Le Monstera est une plante qui pousse vite dans de bonnes conditions. Un rempotage tous les deux ans est généralement nécessaire, ou dès que les racines sortent par le trou de drainage ou commencent à faire éclater le pot. On choisit un nouveau pot d’un diamètre supérieur de 3 à 5 cm seulement : un pot trop grand retient trop d’eau par rapport à la masse racinaire et favorise la pourriture.

Le tuteur est indispensable dès que la plante atteint une certaine taille. Dans la nature, le Monstera grimpe le long des troncs grâce à ses racines aériennes. En intérieur, un tuteur en mousse de coco (appelé « totem ») reproduit ce support et permet à la plante de se développer verticalement plutôt que de s’étaler dans tous les sens. Les racines aériennes s’accrochent à la mousse humide et y puisent de l’humidité, ce qui est très bénéfique pour la santé générale de la plante.

La multiplication par bouturage est simple et donne d’excellents résultats :

  • Couper une tige juste sous un nœud (là où une feuille est attachée) avec au moins une racine aérienne
  • Laisser la coupe sécher quelques heures à l’air libre
  • Placer la bouture dans un verre d’eau à la lumière indirecte jusqu’au développement de nouvelles racines
  • Repiquer en substrat adapté quand les racines atteignent 3 à 4 cm

En eau, les racines apparaissent généralement en deux à quatre semaines. La bouture peut ensuite être plantée dans un petit pot et traitée comme une plante adulte. C’est une façon simple de multiplier ses plants ou d’en offrir autour de soi.

Monstera Deliciosa et décoration intérieure : comment le mettre en valeur ?

Une grande plante mérite un emplacement pensé, pas un coin de pièce par défaut.

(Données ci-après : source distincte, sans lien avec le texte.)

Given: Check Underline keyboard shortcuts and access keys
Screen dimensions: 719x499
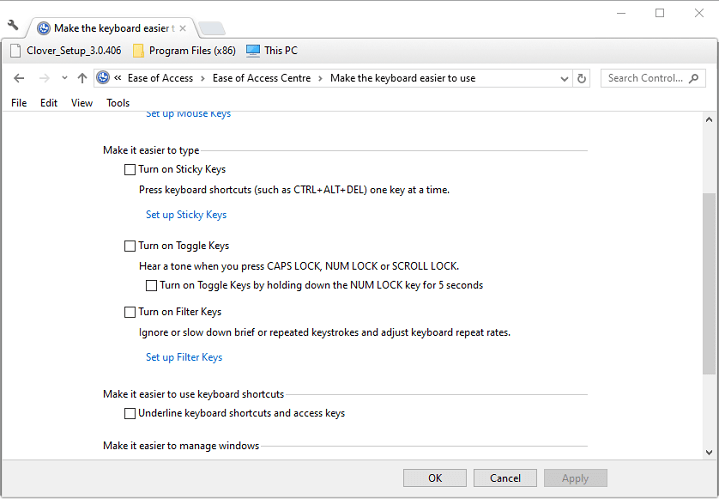Looking at the screenshot, I should click(130, 413).
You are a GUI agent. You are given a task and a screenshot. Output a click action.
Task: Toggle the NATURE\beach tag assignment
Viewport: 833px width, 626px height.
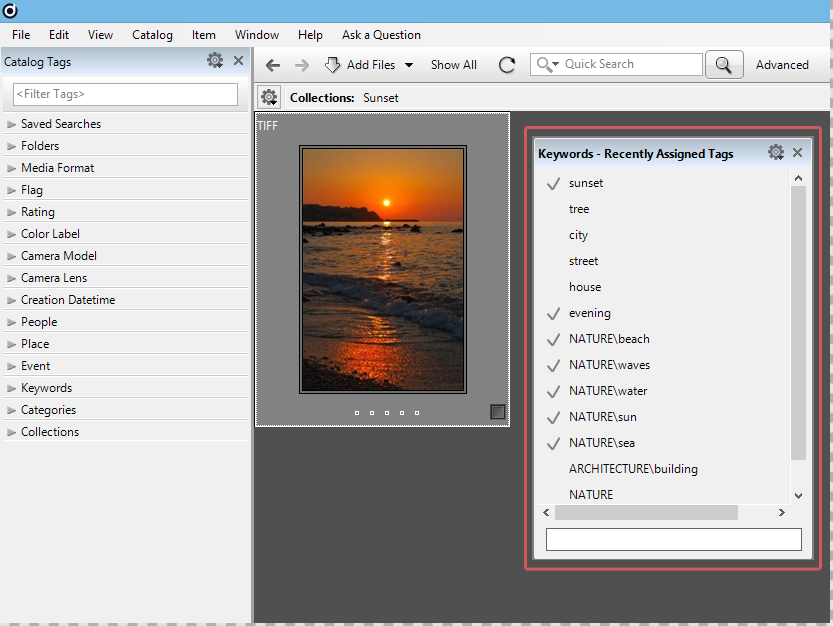coord(552,338)
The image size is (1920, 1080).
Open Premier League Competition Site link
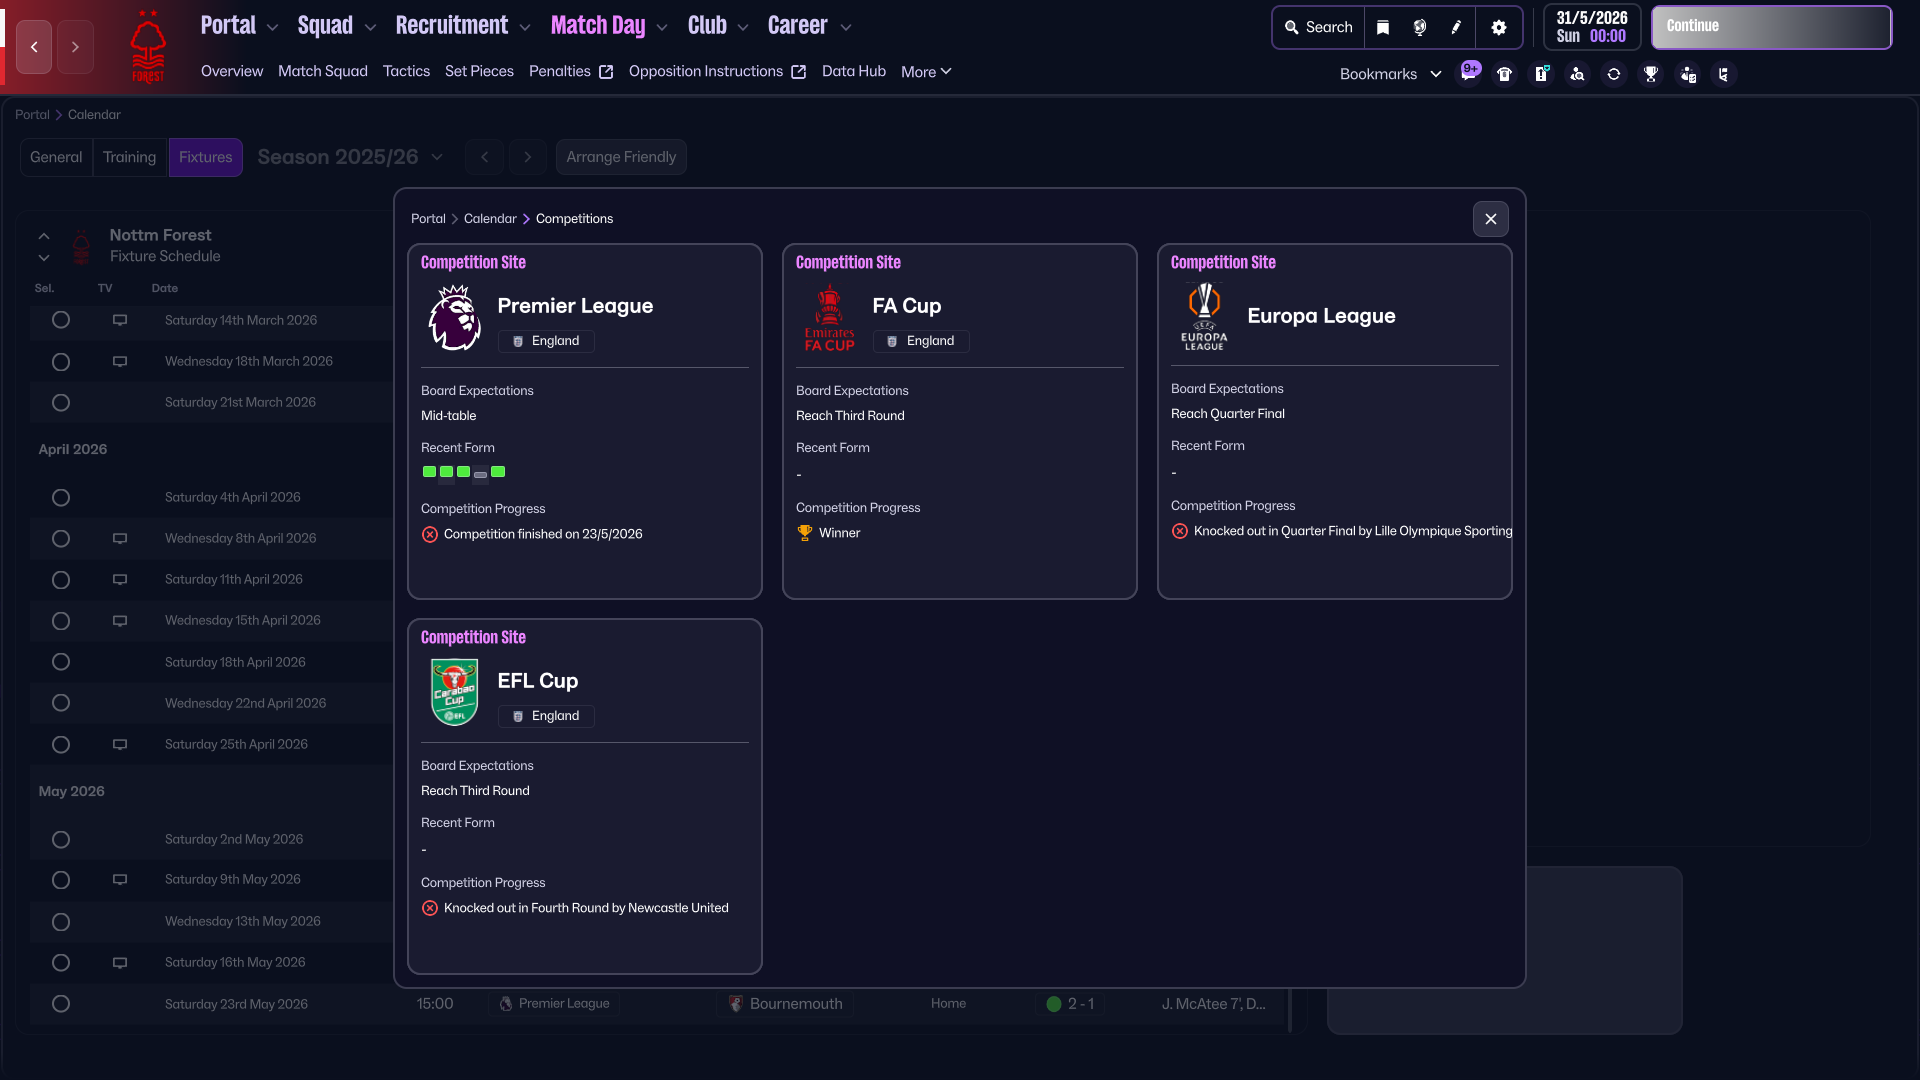coord(473,262)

Le Monstera se prête particulièrement bien aux intérieurs aux tons naturels : blanc, beige, terracotta, vert kaki. Son feuillage vert profond contraste avec les murs clairs et crée une profondeur visuelle qu’aucun tableau ne peut reproduire de la même façon.

Le pot compte autant que la plante elle-même. Un grand Monstera dans un pot en terre cuite brute, en céramique mate ou en ciment a beaucoup plus de présence que le même plant dans un pot en plastique noir. Les pots avec soucoupe intégrée en matériaux naturels évitent aussi les auréoles sur les parquets et carrelages.

Pour les grands spécimens, une cache-pot en rotin ou en osier tressé est une option décorative très efficace. Elle masque le pot plastique de culture, apporte une texture naturelle qui dialogue bien avec le feuillage, et s’intègre dans presque tous les styles d’intérieur. On veille simplement à ce que le pot intérieur repose sur un lit de billes d’argile au fond du cache-pot pour que les racines ne baignent pas dans l’eau d’arrosage excédentaire.